Zunächst spielte sie klassische Violine und dann Fiddle. Sie tummelte sich im Bluegrass, Irish Folk und Klezmer bis sie sich später autodidaktisch der Gitarre widmete und damit begann, Songs zu schreiben.
Hört man diese auf der verliegenden CD, dann kommt man recht schnell zu dem Schluss, dass die Künstlerin ein riesiges Talent fürs Songwriting hat. Bei der Qualität dieser fast durchweg melancholischen Lieder kann das nicht gelernt sein.
Mit dem Pedal Steel-Spieler Fognote hat sie einen kongenialen Partner an ihrer Seite.
Der nächste Song, an dem ich ständig kleben bleibe ist "Angels".

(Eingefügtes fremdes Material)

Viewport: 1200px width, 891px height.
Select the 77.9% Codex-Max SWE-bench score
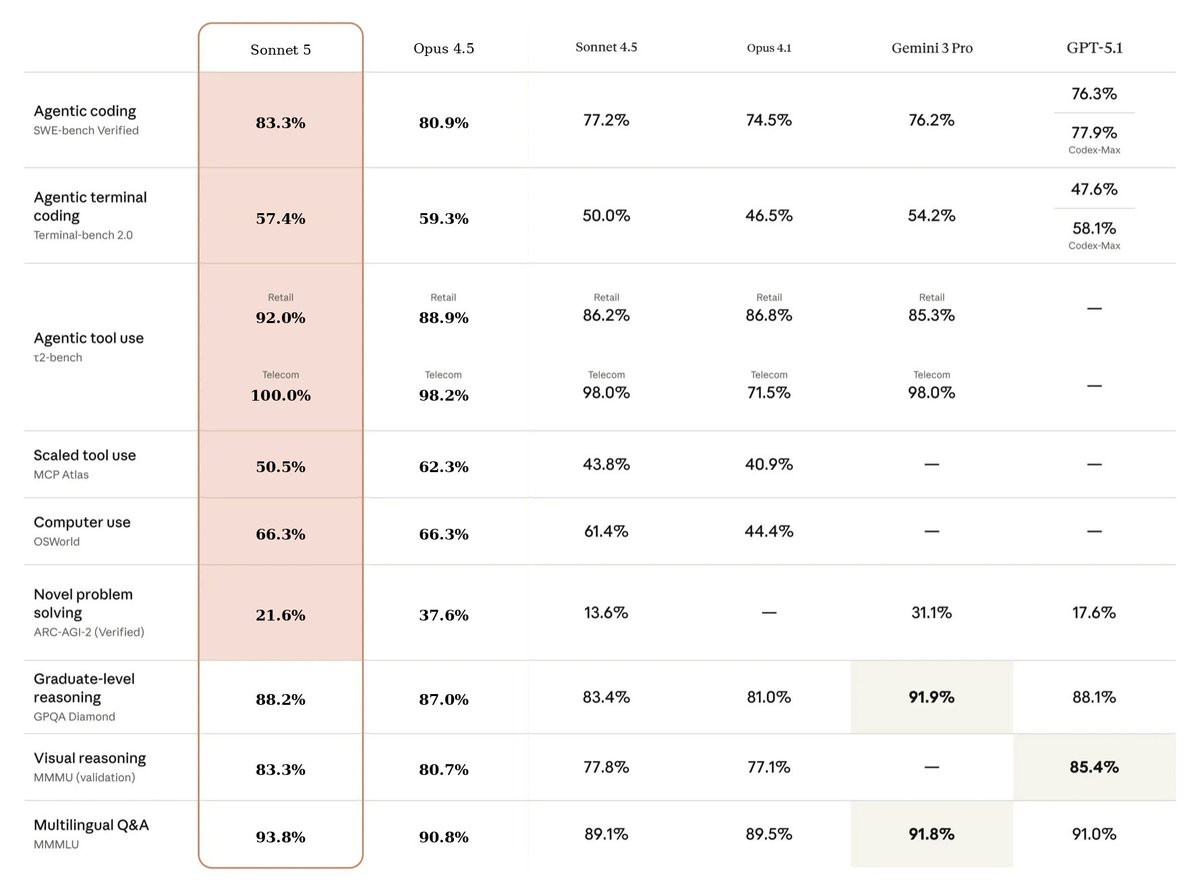pyautogui.click(x=1094, y=133)
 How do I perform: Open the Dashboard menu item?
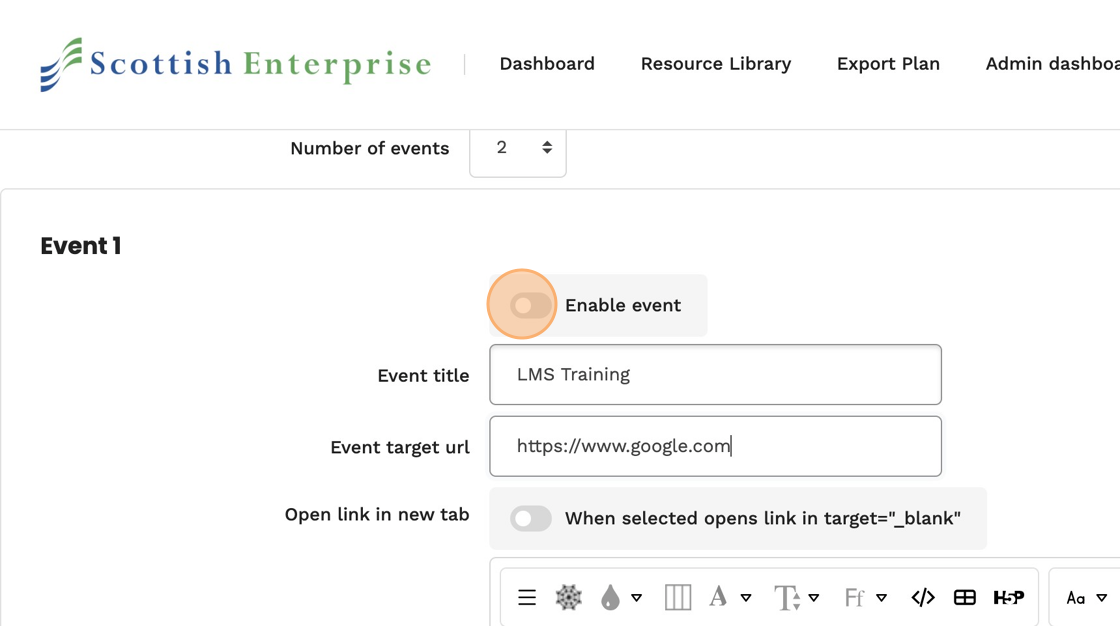tap(547, 64)
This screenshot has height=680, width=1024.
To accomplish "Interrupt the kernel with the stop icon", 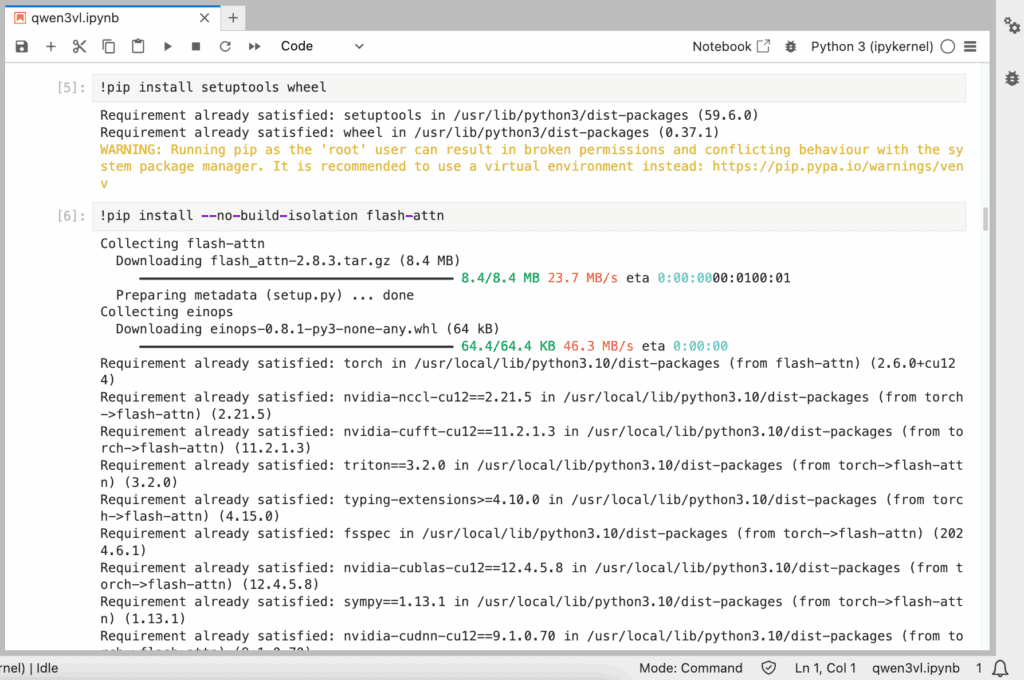I will click(196, 46).
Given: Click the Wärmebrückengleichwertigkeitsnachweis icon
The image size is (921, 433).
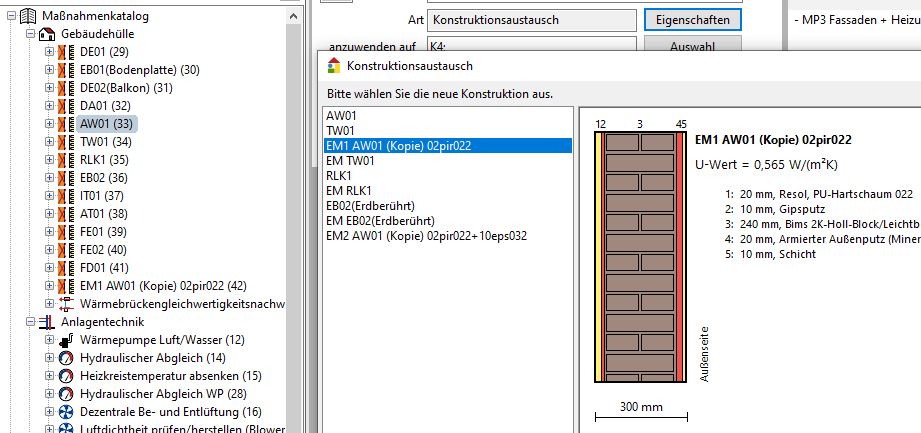Looking at the screenshot, I should point(66,304).

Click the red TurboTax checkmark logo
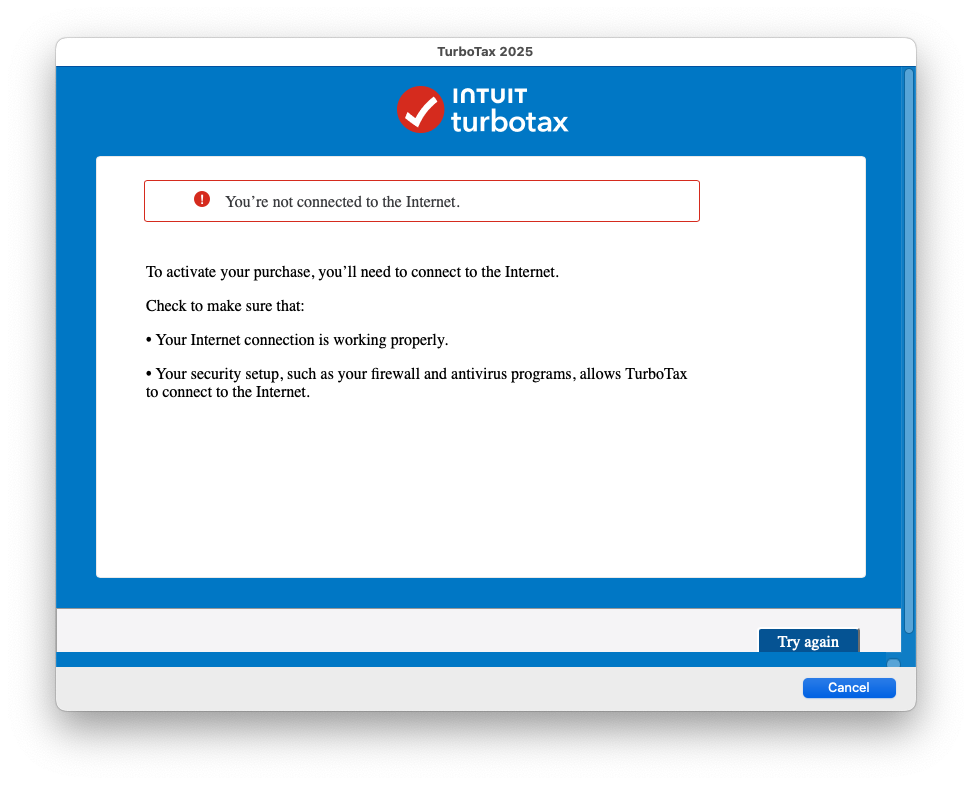420,109
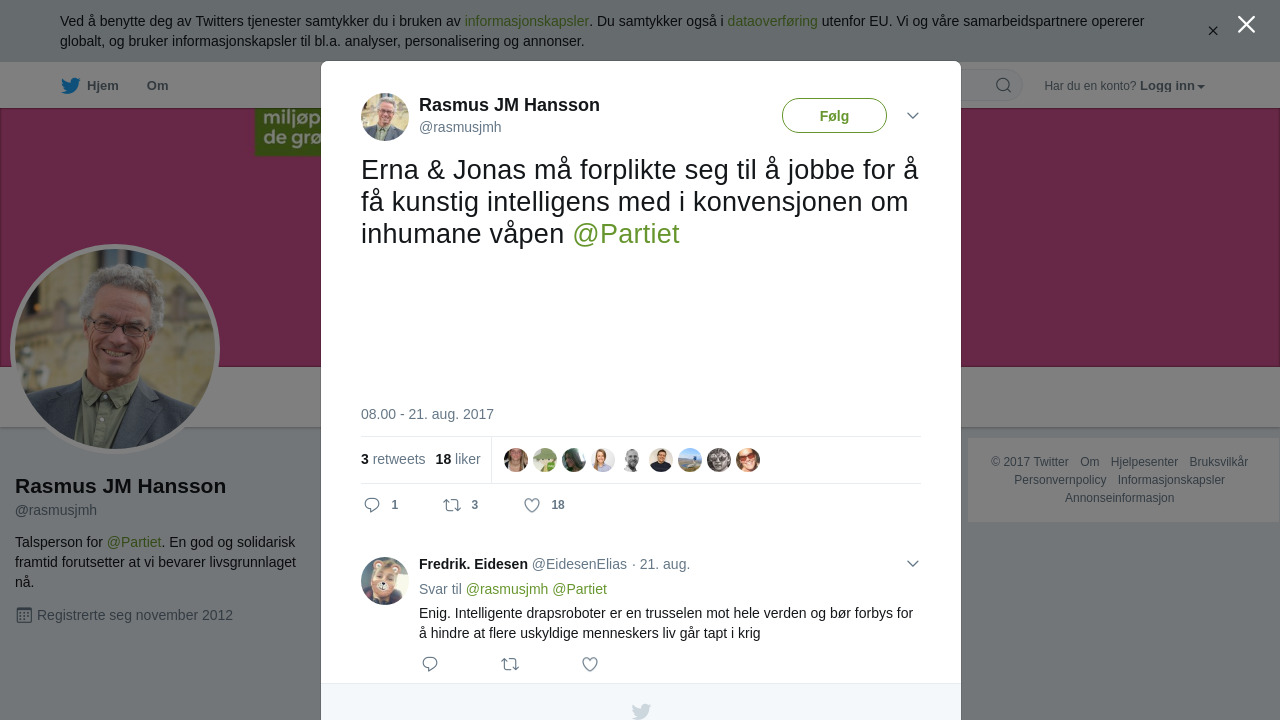Reply to Fredrik Eidesen's comment
The image size is (1280, 720).
click(430, 664)
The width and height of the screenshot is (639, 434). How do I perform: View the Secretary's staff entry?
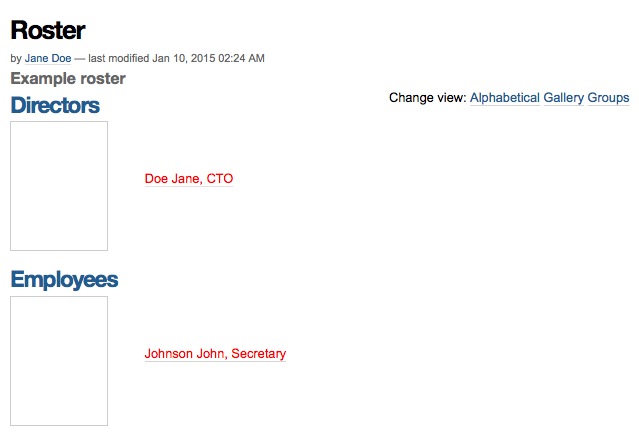215,354
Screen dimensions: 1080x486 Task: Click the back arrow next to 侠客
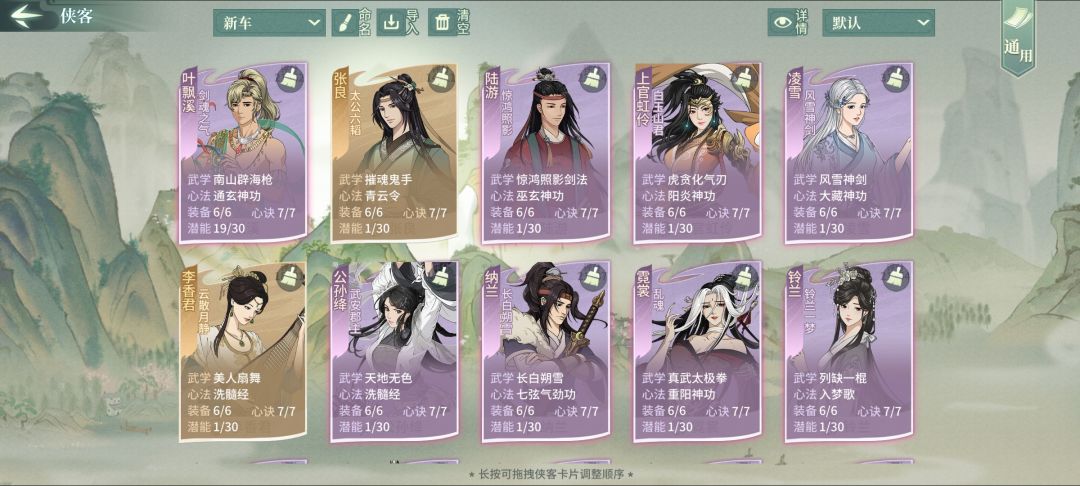pyautogui.click(x=26, y=15)
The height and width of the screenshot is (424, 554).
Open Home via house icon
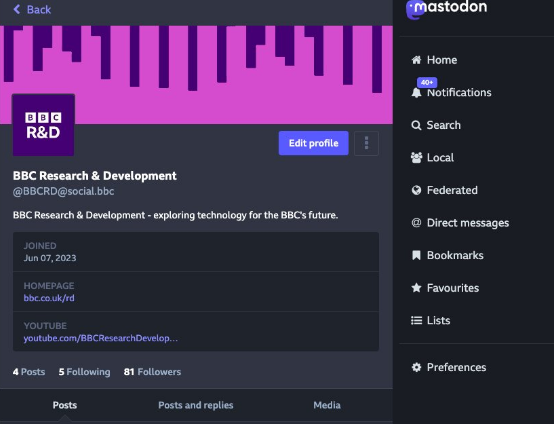pos(417,60)
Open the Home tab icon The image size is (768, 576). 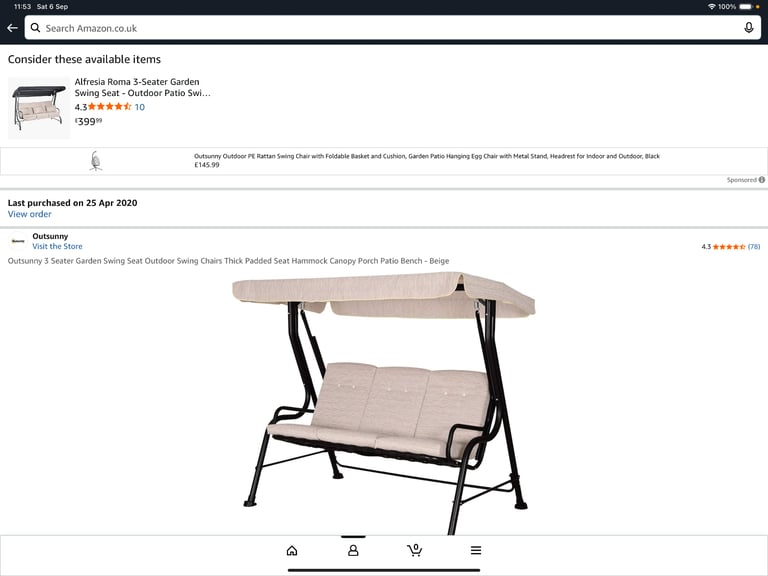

Burson spielt eine dezente Indie-Gitarre und ihre Stimme strahlt Wärme, Traurigkeit und gleichzeitig Sympathie aus. Ähnlich zurückhaltend agieren die Drummerin Kristin Mueller und der Bassist Travis Vance. Dann kommt Fognote an der Pedal Steel dazu. Man spürt förmlich die atmosphärische unendliche Weite der Nummer und schließlich serviert Dennis Cronin mit dem Vibraphonette den Klecks Sahne auf dem Stück. Der Kontrast zur verzerrten Gitarre, die manchmal nur einen nicht enden wollenden Ton hervor bringt, kann nicht besser arrangiert werden. Ein weiters Highlight und "Edge Of Town" wird gleich mit einbezogen.
Burson gelingt es mit unglaublicher Leichtigkeit, Stimmungen zu vermitteln, denen man sich nicht entziehen kann. Was hier um die Strom-Gitarre herum gestaltet wird, ist atemberaubend. Der letzte Track des Albums ist nicht nur weg Dennis Cronin ein weiterer Hinhörer. Die Musik bringt seidene Vorhänge, so wie durch einen Hauch von Luft, ganz leicht in Bewegung. James Digirolamo scheint die Tasten des Piano mit Samthandschuhen zu bedienen.
Die bereits mit einigen Preisen dekorierte Künstlerin, die auch ein Jahr in Deutschland weilte, hat allerdings noch mehr zu bieten.
Z.B. den Titelsong "Thieves". Digirolamo hat sich das Akkordeon gegriffen und unterlegt den Track mit wunderschönen Gypsy-Klängen.
"Always Be" ist, neben "These Boots Are Made For Walkin'", ein weiterer solistischer Beitrag der Burson. Hier fesselt sie den Hörer durch die Viola an die Lautsprecher.
Erschreckend schön ist "Love Is Snow", in dem die Melancholie Flügel bekommt, die einen in ein ungeahntes Meer von Emotionen fallen lässt. Burson ist eine Ausnahmesängerin, absolut sattelfest und sie erreicht auch ohne Probleme die höheren Tonlagen. Himmel noch eins, kann die singen! Eine expressive Sängerin! Mittendrin ziehen die Musiker dann auch einmal die Zügel an… es wird etwas lauter und kräftiger in Ton.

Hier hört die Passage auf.